» WORK TO BE COMPLETED
Transcribe everything from the line containing "The width and" down to the end of the records, omitting the pictures.

» RAW RECORDS
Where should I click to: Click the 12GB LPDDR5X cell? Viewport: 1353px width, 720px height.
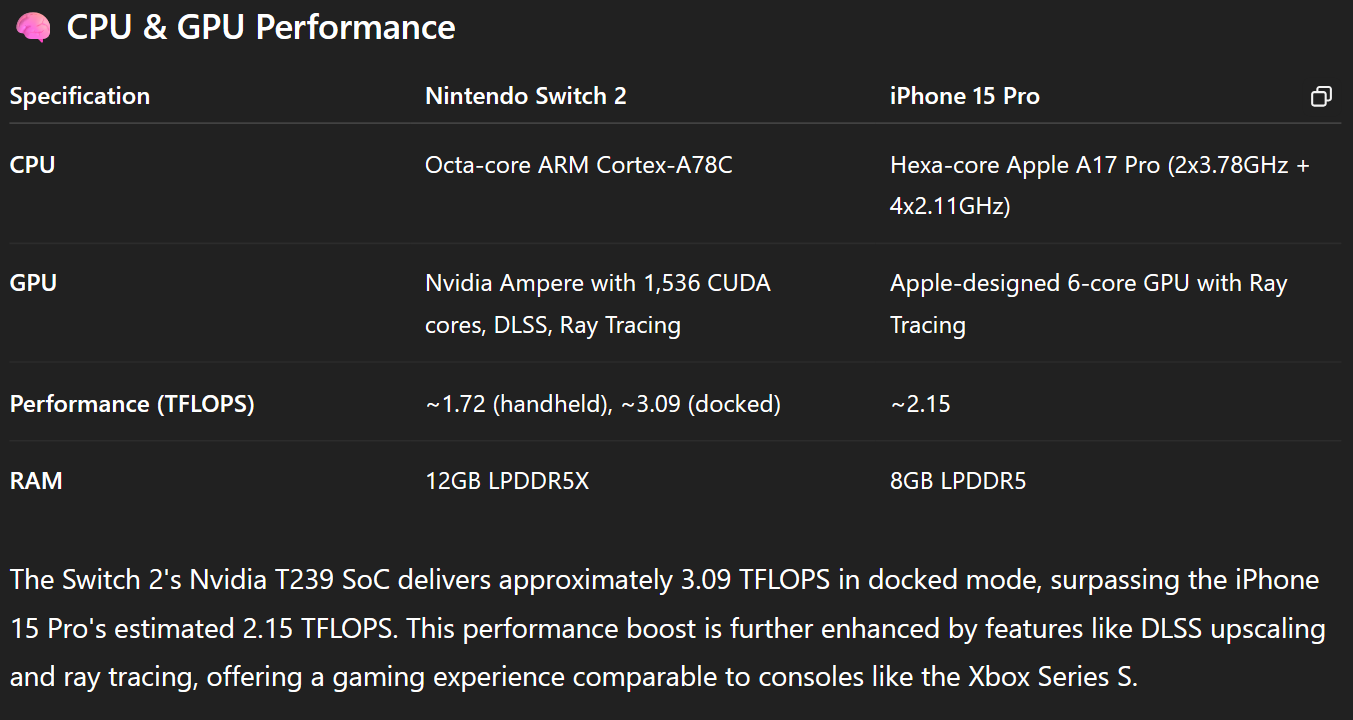pyautogui.click(x=507, y=481)
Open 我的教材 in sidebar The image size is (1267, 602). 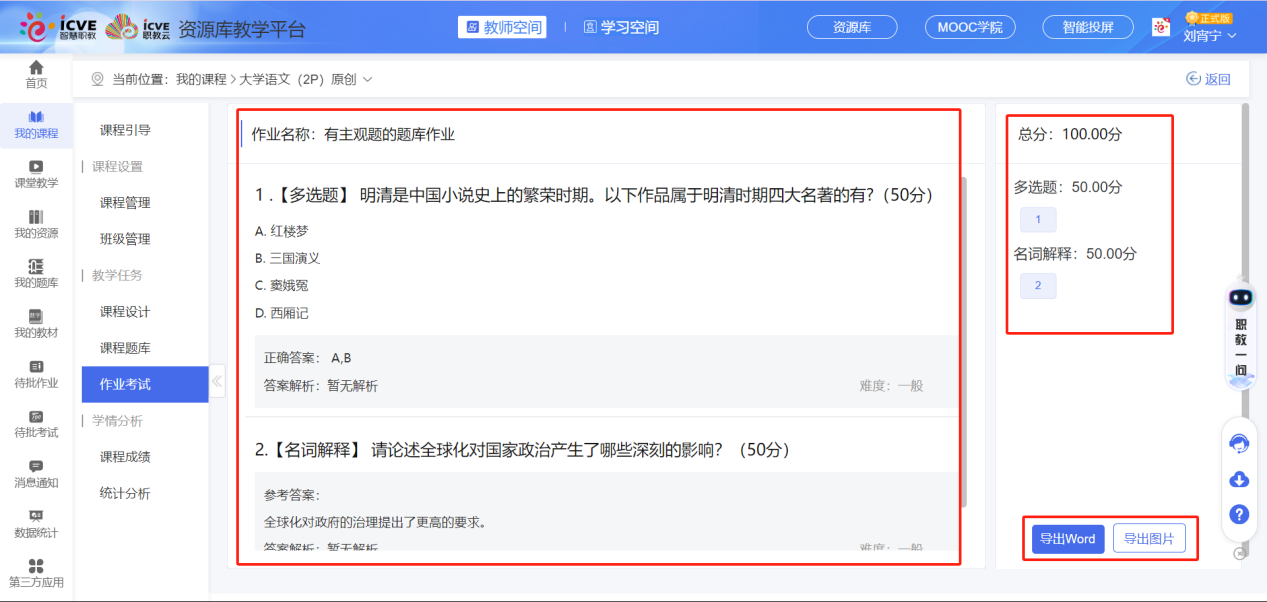pyautogui.click(x=36, y=323)
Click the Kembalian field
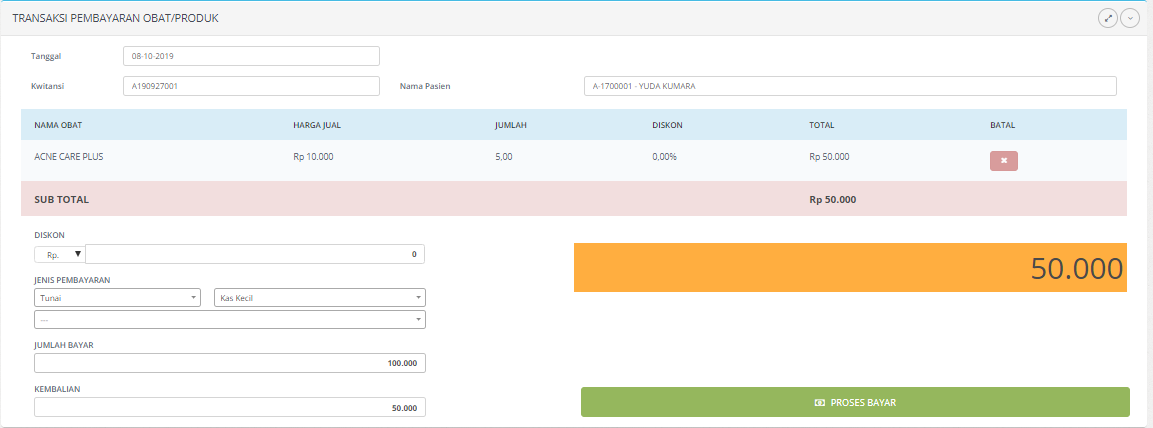The height and width of the screenshot is (428, 1153). tap(229, 407)
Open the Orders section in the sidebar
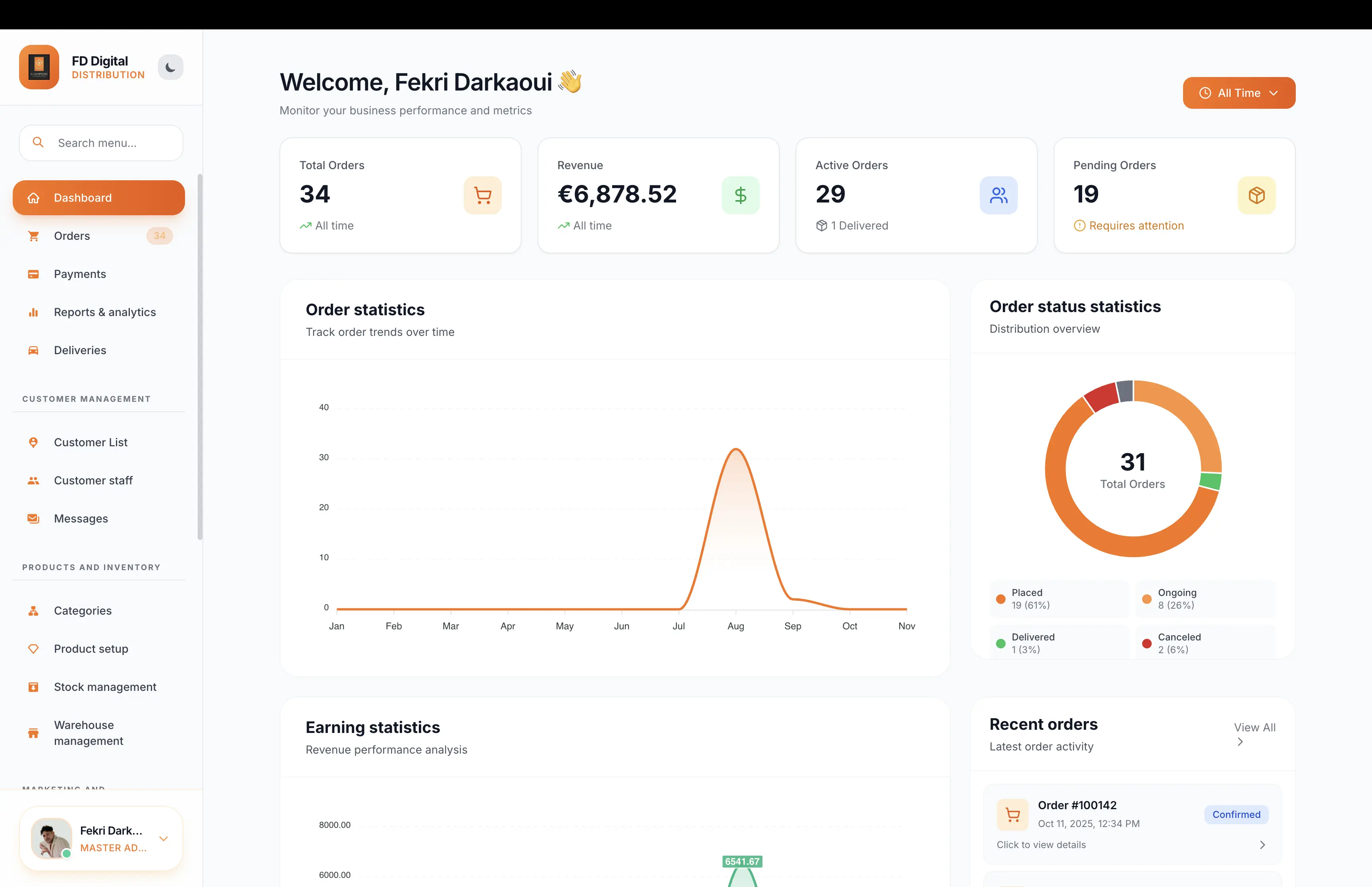Viewport: 1372px width, 887px height. [x=72, y=235]
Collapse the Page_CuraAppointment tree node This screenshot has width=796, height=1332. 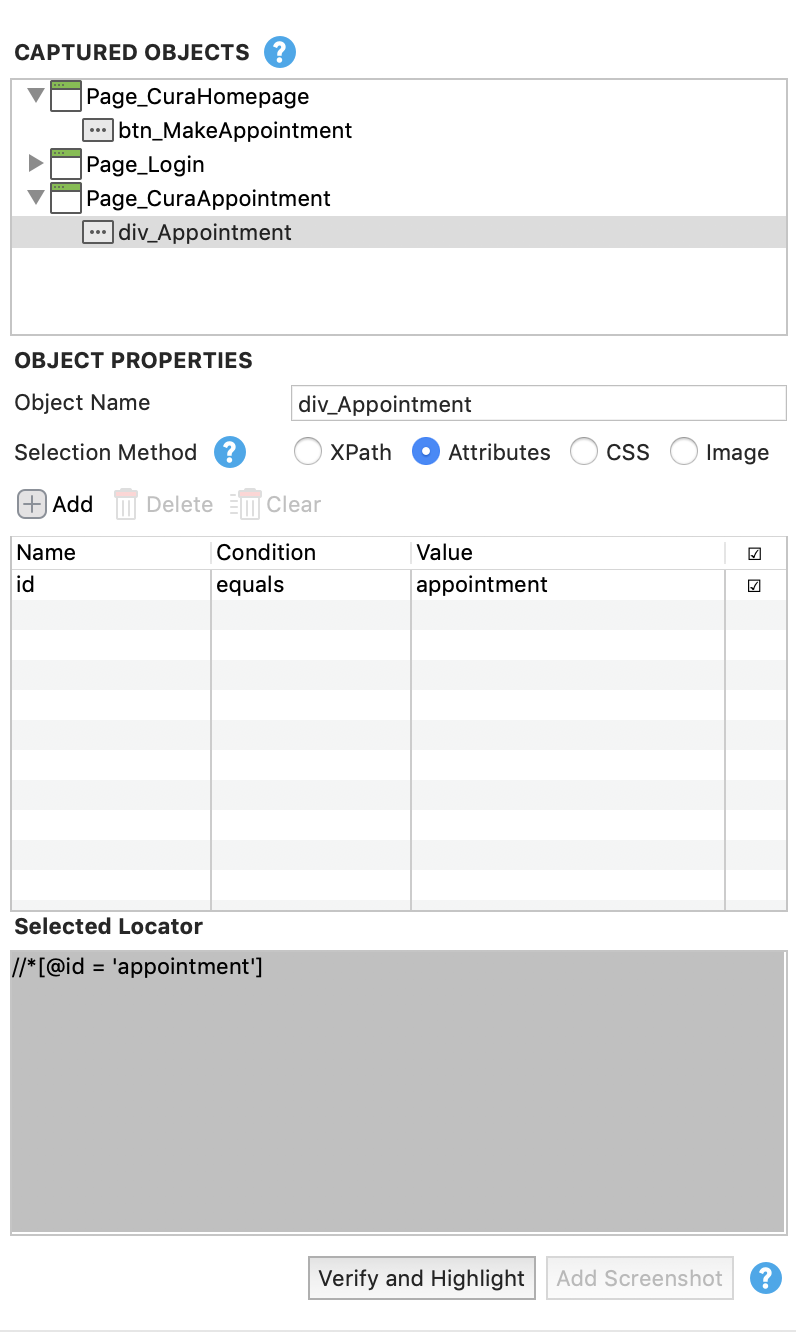coord(36,197)
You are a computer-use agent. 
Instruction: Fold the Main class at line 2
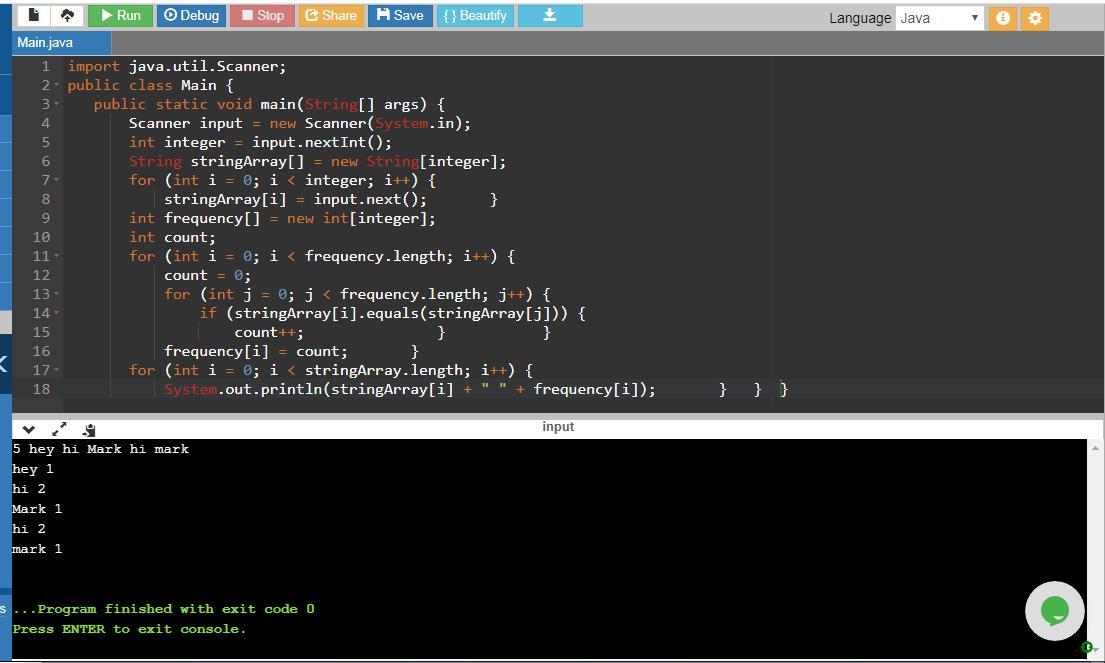56,85
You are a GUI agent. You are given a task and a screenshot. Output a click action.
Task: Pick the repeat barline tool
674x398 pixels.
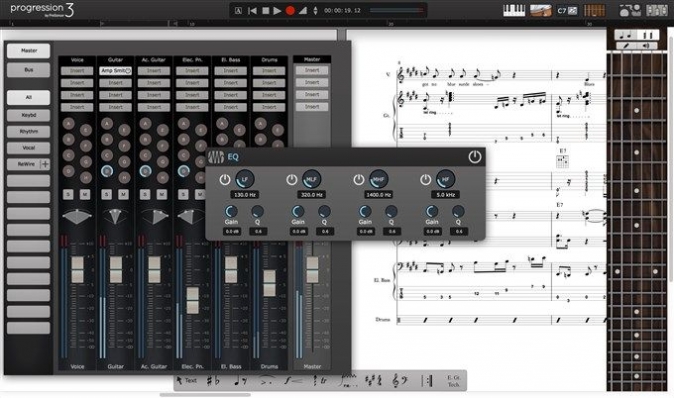click(427, 380)
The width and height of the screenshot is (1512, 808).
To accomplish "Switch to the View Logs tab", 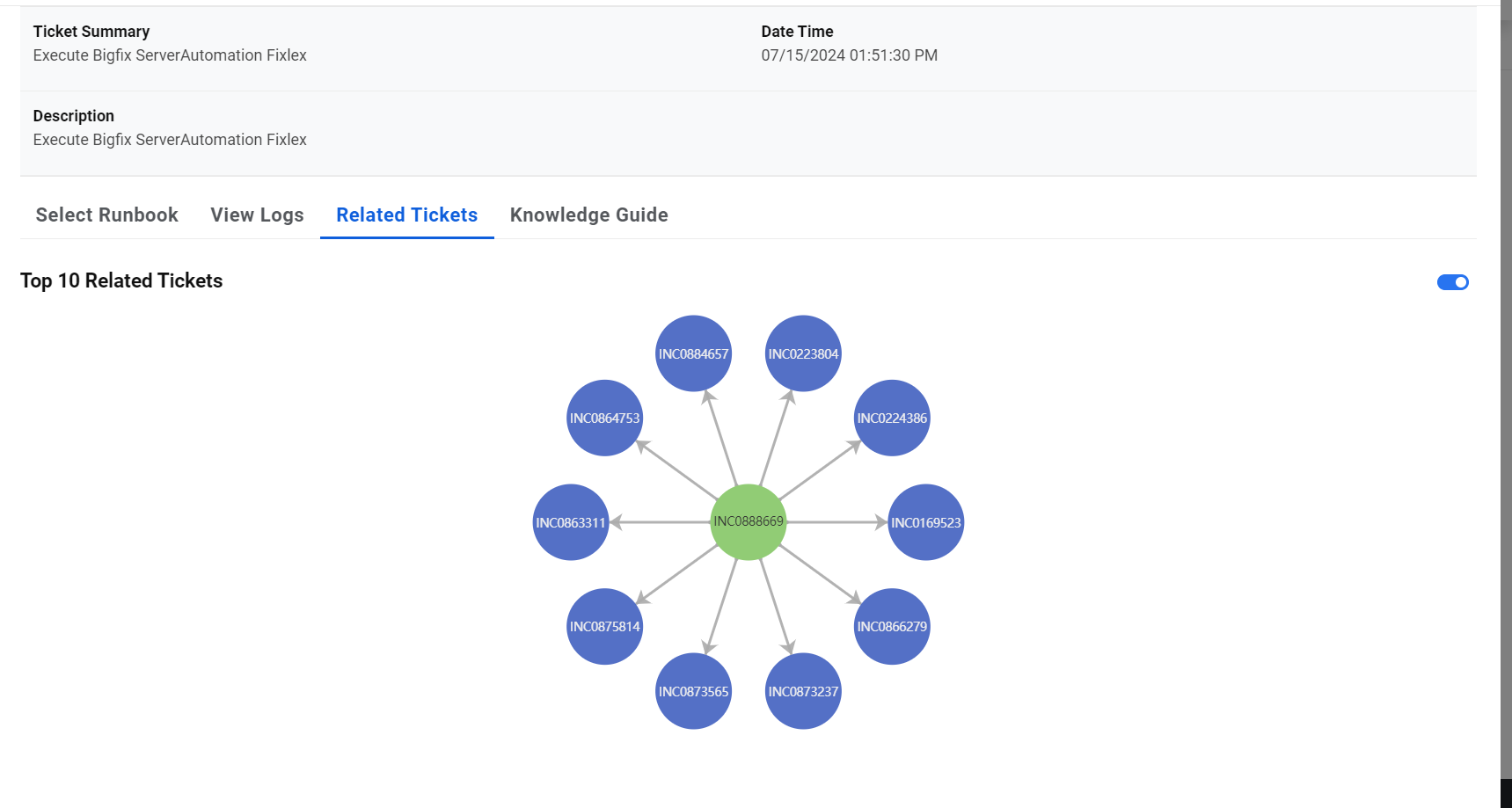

» SOLUTION TO THIS TASK
The width and height of the screenshot is (1512, 808).
To accomplish "Switch to the View Logs tab", 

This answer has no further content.